Work task: Where a line in the listing below holds the word "will", count that line; give the total alone.

Record excerpts:
· · · · · · ·

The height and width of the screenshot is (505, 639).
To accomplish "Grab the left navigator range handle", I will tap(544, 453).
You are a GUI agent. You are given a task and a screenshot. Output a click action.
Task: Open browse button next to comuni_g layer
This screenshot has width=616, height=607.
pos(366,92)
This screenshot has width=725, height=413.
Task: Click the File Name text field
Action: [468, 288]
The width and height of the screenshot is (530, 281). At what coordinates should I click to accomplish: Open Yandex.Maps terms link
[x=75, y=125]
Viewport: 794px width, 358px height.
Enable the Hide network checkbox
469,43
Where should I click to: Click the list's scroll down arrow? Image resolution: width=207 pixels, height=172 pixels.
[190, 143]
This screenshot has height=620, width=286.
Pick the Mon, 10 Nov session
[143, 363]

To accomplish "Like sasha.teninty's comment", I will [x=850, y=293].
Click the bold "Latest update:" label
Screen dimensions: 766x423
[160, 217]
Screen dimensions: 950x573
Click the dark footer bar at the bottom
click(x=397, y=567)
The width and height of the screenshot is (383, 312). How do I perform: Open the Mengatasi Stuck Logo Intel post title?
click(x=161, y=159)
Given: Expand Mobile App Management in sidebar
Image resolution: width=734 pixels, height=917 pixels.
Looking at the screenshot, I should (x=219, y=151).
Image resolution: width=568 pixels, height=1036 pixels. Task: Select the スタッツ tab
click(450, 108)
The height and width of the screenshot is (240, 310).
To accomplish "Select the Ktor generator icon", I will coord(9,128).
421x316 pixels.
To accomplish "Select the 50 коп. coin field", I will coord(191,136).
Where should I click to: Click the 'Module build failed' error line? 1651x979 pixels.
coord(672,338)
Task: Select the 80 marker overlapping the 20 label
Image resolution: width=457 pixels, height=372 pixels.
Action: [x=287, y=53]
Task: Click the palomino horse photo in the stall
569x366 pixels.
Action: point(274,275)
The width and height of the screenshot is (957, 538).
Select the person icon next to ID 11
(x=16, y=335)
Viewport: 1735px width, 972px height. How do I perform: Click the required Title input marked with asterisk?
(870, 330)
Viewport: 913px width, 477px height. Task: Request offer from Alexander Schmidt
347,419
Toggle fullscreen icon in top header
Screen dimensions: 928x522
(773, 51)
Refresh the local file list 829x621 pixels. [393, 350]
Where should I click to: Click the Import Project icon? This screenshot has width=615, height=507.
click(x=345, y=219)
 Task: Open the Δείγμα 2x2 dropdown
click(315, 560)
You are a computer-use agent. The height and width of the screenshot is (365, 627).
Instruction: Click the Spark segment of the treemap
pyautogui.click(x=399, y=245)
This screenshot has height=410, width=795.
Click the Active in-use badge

· · · · · · ·

Task result: 4